視覚障害のある弁護士が静岡市と和解 最高裁判所裁判官国民審査の期日前投票で意思を確認されないまま代理で投票されたとして静岡市を訴えた裁判
代理投票で投票者に対する意思確認手順が十全なものではなかったとして、弁護士が静岡市を相手取って裁判を起こしていましたが、和解に応じました。
訴えを起こしていたのは視覚障害がある宇佐美達也弁護士です。

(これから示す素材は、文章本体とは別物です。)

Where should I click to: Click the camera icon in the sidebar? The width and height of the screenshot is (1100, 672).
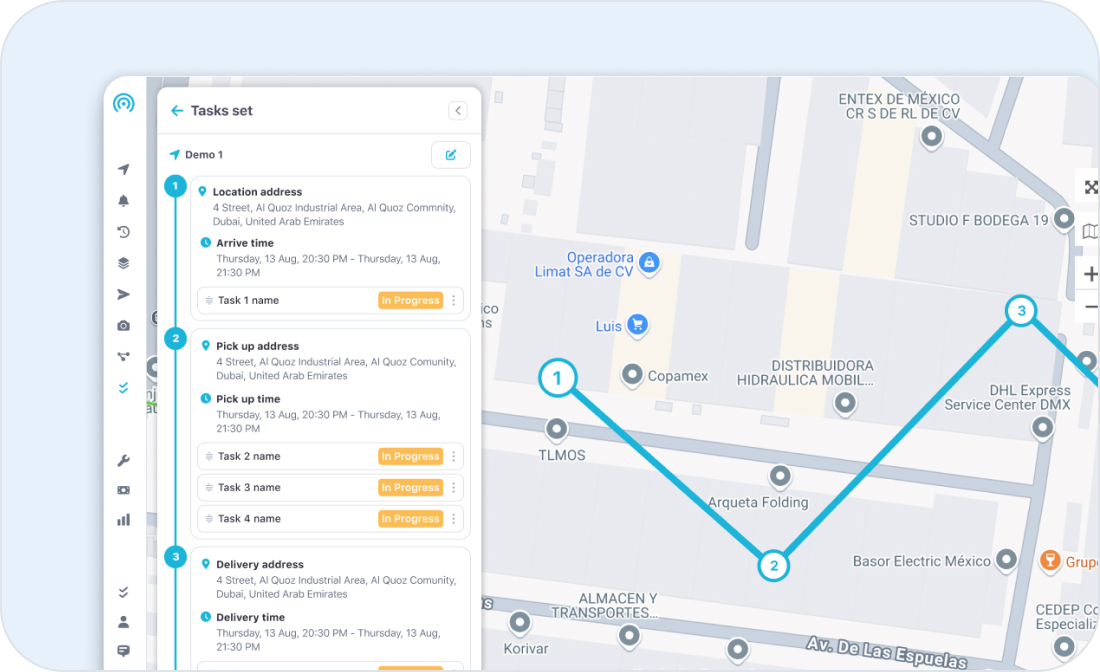(x=123, y=325)
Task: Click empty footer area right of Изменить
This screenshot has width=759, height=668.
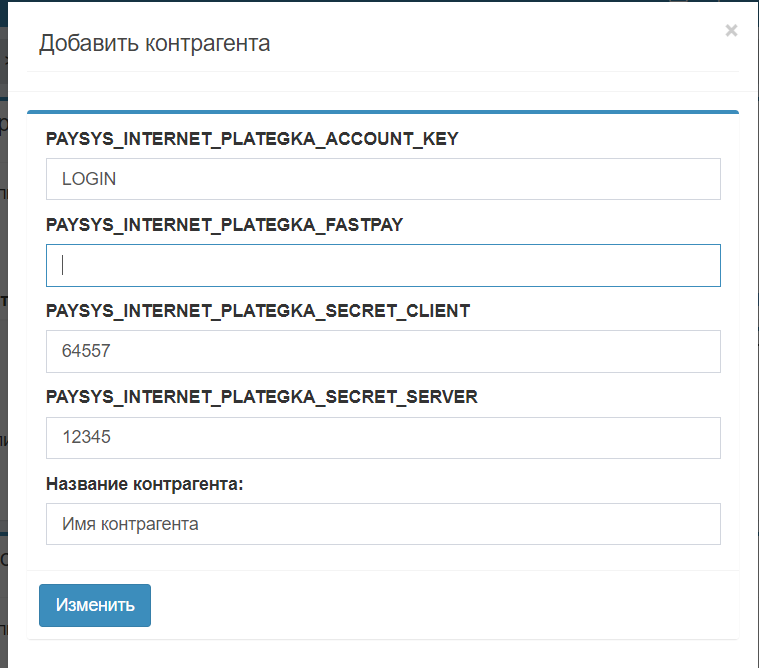Action: (450, 605)
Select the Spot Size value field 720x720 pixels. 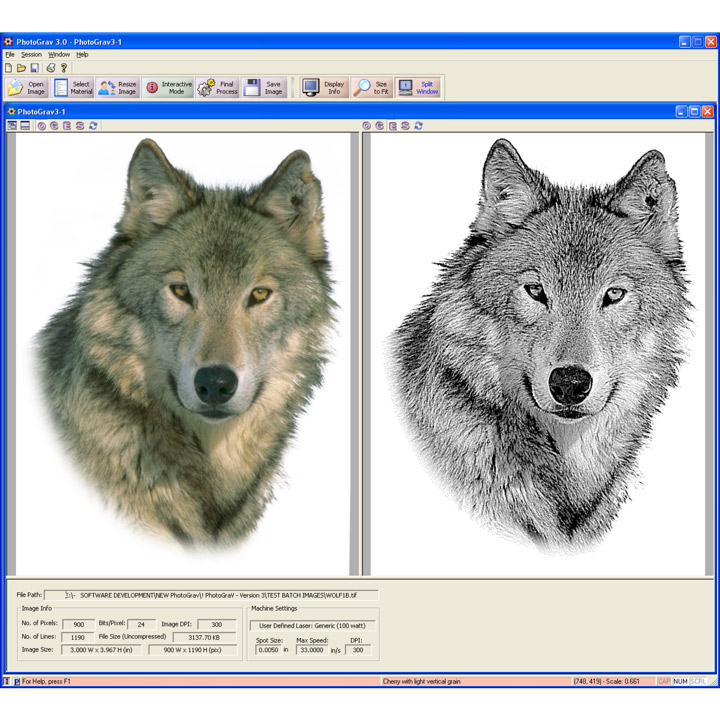tap(269, 650)
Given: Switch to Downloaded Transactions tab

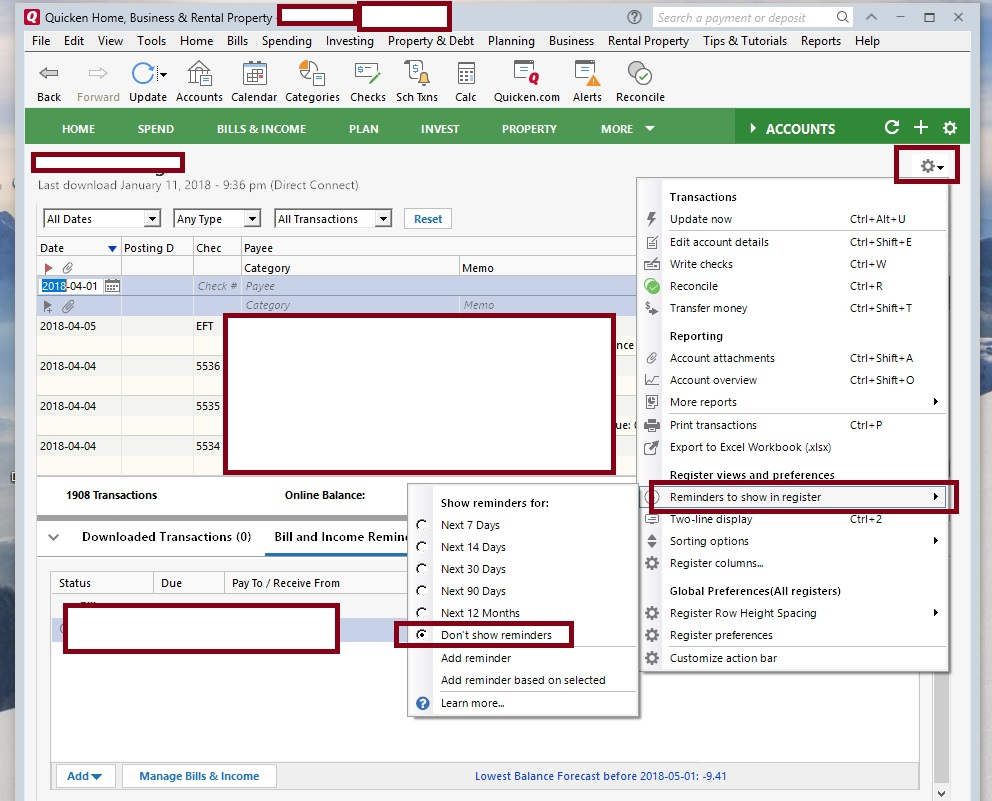Looking at the screenshot, I should pyautogui.click(x=166, y=537).
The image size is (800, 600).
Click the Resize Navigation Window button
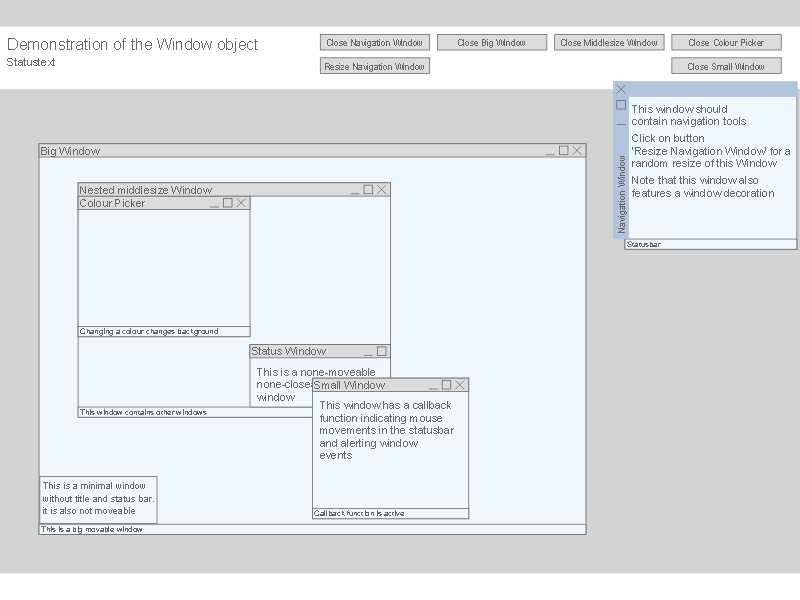[375, 66]
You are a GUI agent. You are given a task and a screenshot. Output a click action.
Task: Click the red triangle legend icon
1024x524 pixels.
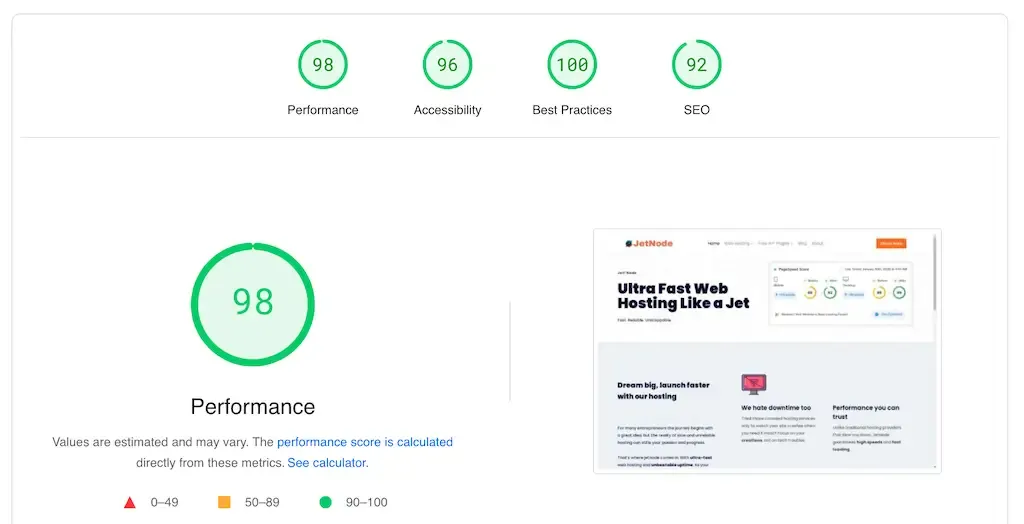[x=130, y=502]
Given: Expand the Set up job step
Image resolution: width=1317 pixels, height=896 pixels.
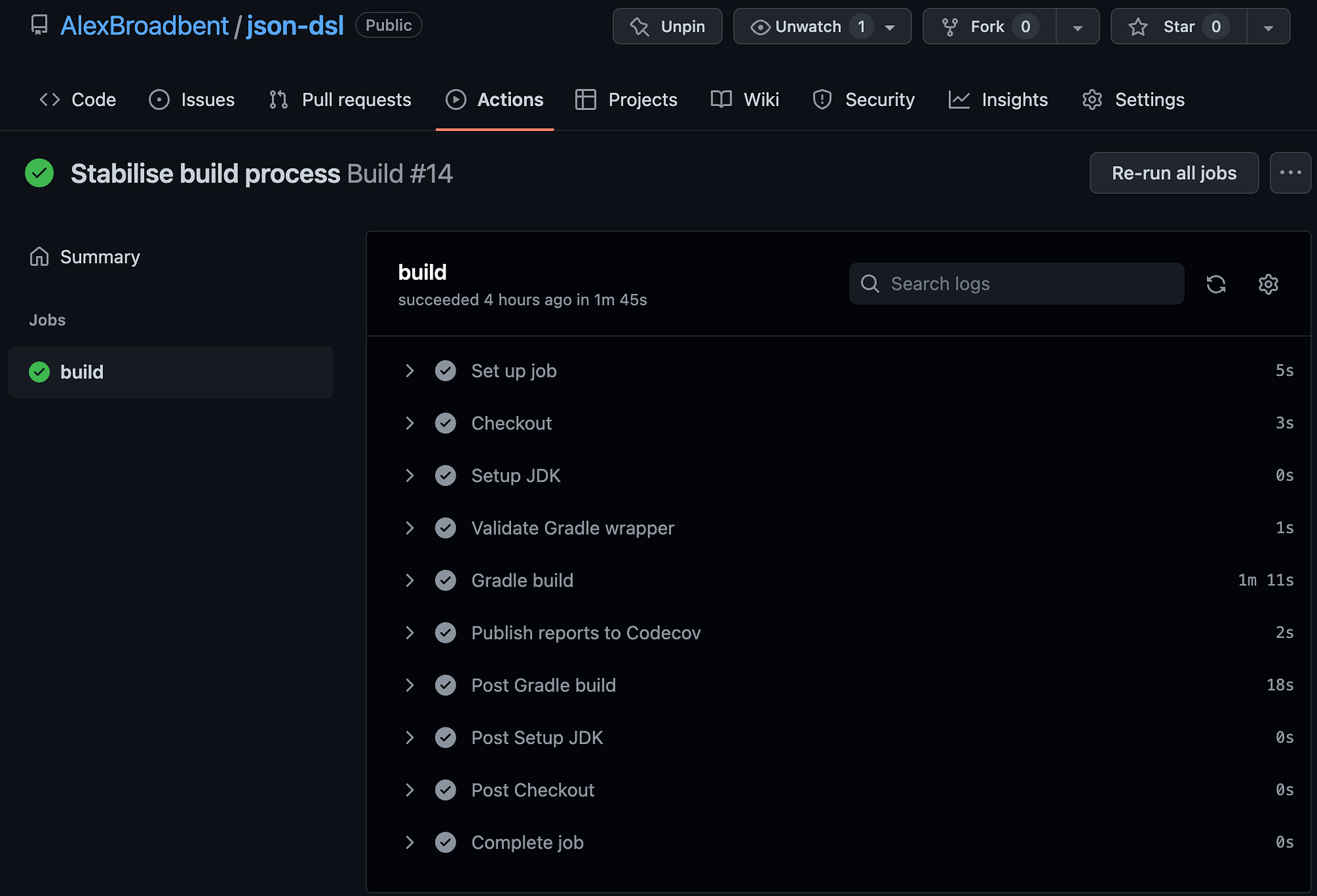Looking at the screenshot, I should pos(407,370).
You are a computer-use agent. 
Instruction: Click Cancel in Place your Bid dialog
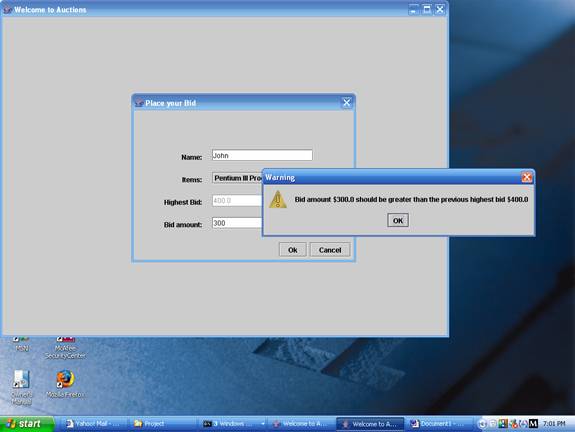click(x=330, y=250)
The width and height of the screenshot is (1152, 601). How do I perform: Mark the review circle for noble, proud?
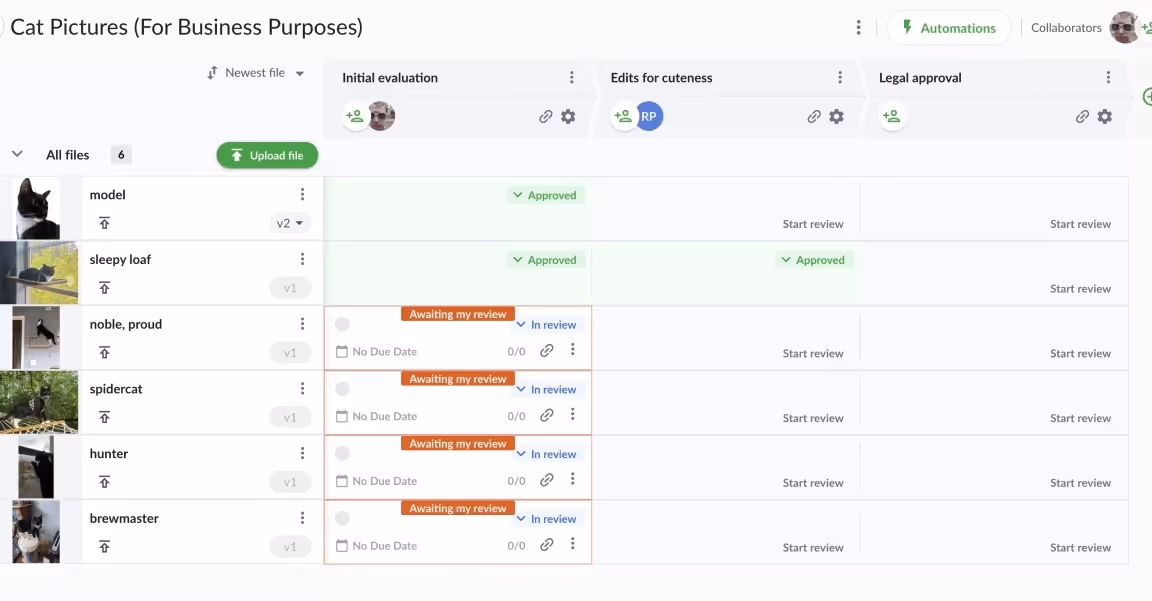coord(342,322)
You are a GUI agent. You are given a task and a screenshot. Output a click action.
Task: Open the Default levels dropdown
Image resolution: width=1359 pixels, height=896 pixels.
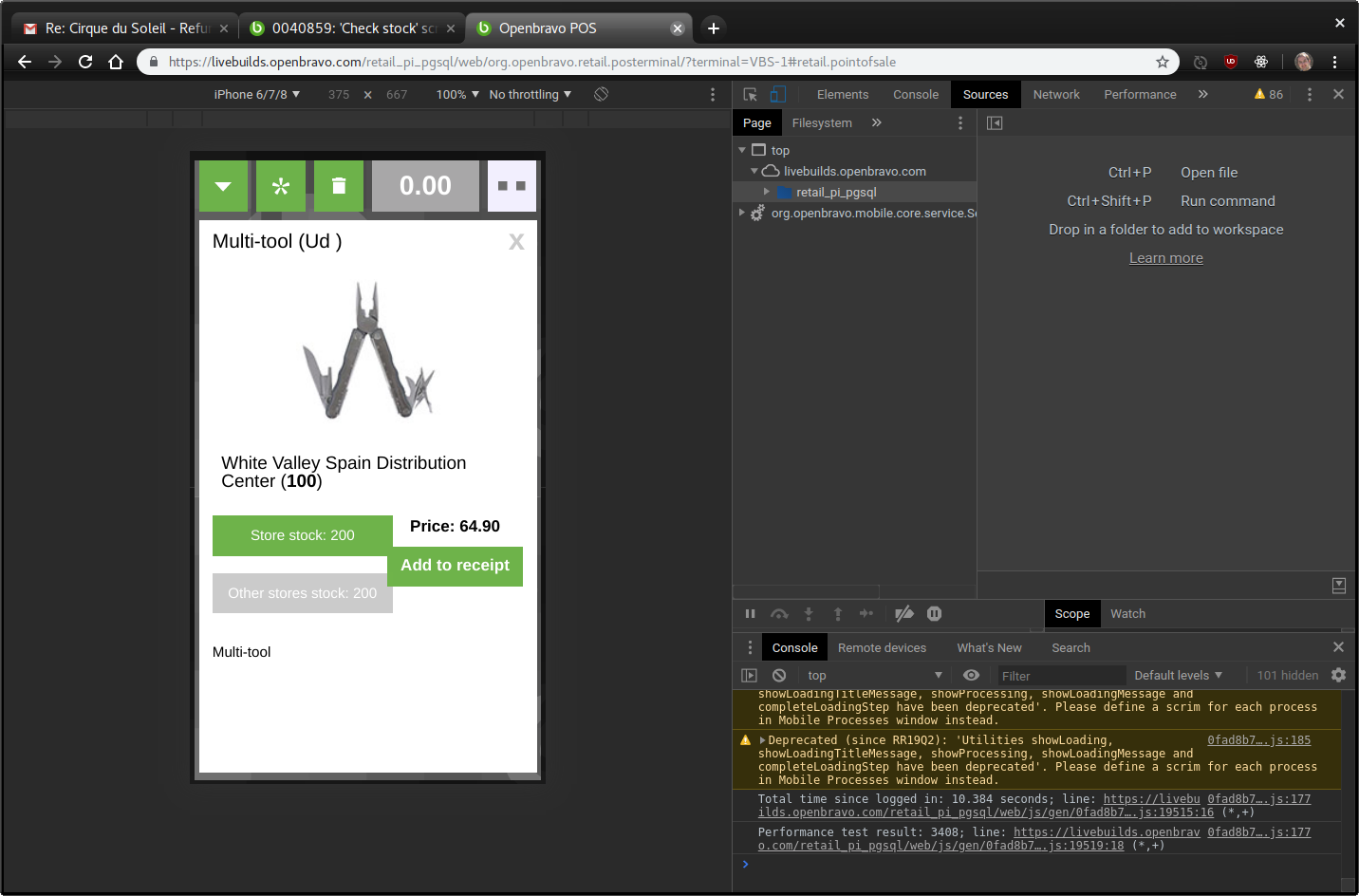point(1178,675)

宇佐美弁護士は2024年行われた最高裁判所裁判官国民審査の期日前投票において、静岡市役所の代理投票制度を利用しましたが、本来確認される意向を確認されることなく、補助職員に投票されたことに対し、静岡市を相手どり、およそ100万円の損害賠償を求める訴えを起こしていました。
この件について10日県庁記者クラブで行われた会見で、宇佐美弁護士は裁判所からの和解勧告に応じたと発表しました。
宇佐美弁護士は和解に応じた理由について、市が制度運用の改善に尽力している点や障がい者協会などに改善の要望がないか質問していた点など、静岡市が歩み寄った姿勢をとっていたことを理由に挙げました。
また今回、裁判を起こすために市に対して形式上賠償金を請求していたということで、和解において解決金などは求めなかったということです。
今回の件に対し宇佐美弁護士は「こういったアクションを起こさなくても改善される世になればいいと思うが、自分の権利を守る為には立ちあがることも必要。今回の和解条項が総務省を通して全国の市町村に共有されることを願う」と述べました。